= Stated goal =
According to the passage below about MR BURTON, what made the drama bring the writer to tears? Answer in one to three sentences.

= Text segment =
▼
The publicity overview is useful, especially if like me you had no idea of Richard Burton’s personal life: Set against the grit of post-war Wales, MR BURTON is the extraordinary true story of a working-class boy destined for greatness and the teacher who saw it first. When Philip Burton, a principled and passionate schoolteacher in Port Talbot, meets Richie Jenkins, a volatile yet gifted teen from a fractured home, he recognises a spark that others have overlooked. Through mentorship, discipline, and love, Philip shapes Richie’s raw talent, setting him on the path to becoming Richard Burton, one of the greatest actors of the 20th century.

The details of Richie Jenkins’ family and how he was brought up by his elder sister, and his relationship with Philip Burton, form the central through-line of the drama, which brought me to tears, of fear for his future and joy for his success as he performed Prince Hal at the Shakespeare Memorial Theatre in Stratford upon Avon in 1951, directed by Anthony Quayle.
▲
= Supplied data =
▼
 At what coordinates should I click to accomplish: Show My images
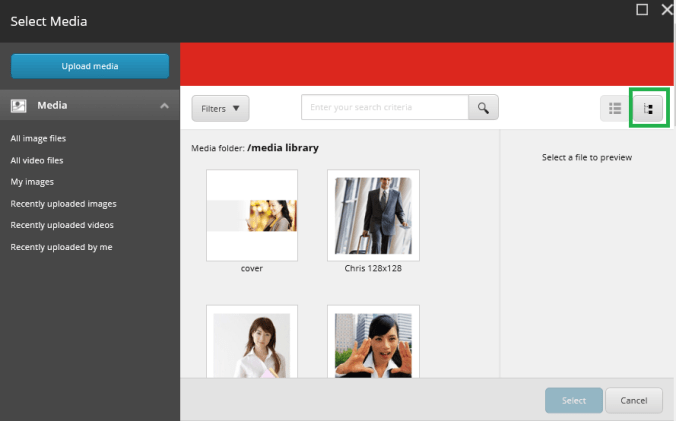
▲
= Answer in full =
The writer was brought to tears by fear for Richie's future and joy at his success. That success came when he performed Prince Hal at the Shakespeare Memorial Theatre in Stratford upon Avon in 1951.